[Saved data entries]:

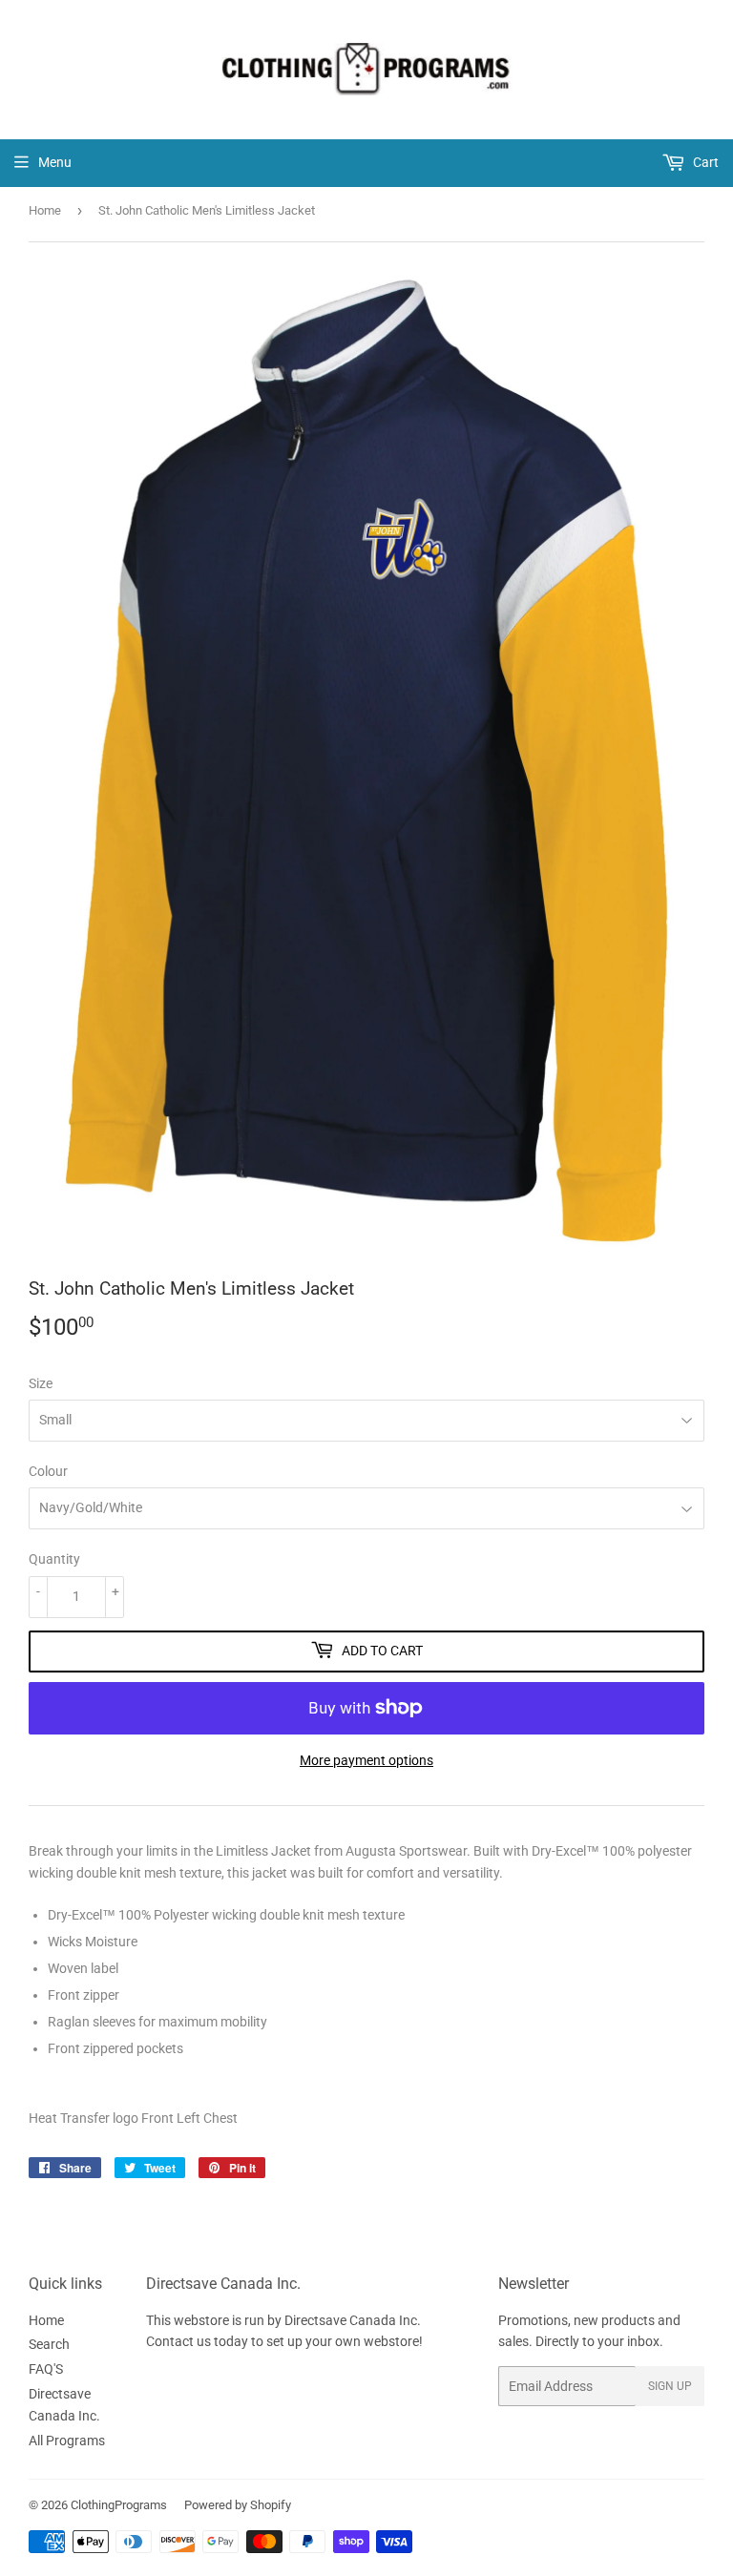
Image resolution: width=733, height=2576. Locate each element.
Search (49, 2344)
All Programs (67, 2440)
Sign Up (670, 2386)
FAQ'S (46, 2369)
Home (45, 210)
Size (40, 1383)
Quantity (54, 1559)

[Exercise directions]: Retype the data above exactly, dropping every picture.

[Reply to the exercise]:
Image resolution: width=733, height=2576. Locate each element.
Search (49, 2344)
All Programs (67, 2440)
Sign Up (670, 2386)
FAQ'S (46, 2369)
Home (45, 210)
Size (40, 1383)
Quantity (54, 1559)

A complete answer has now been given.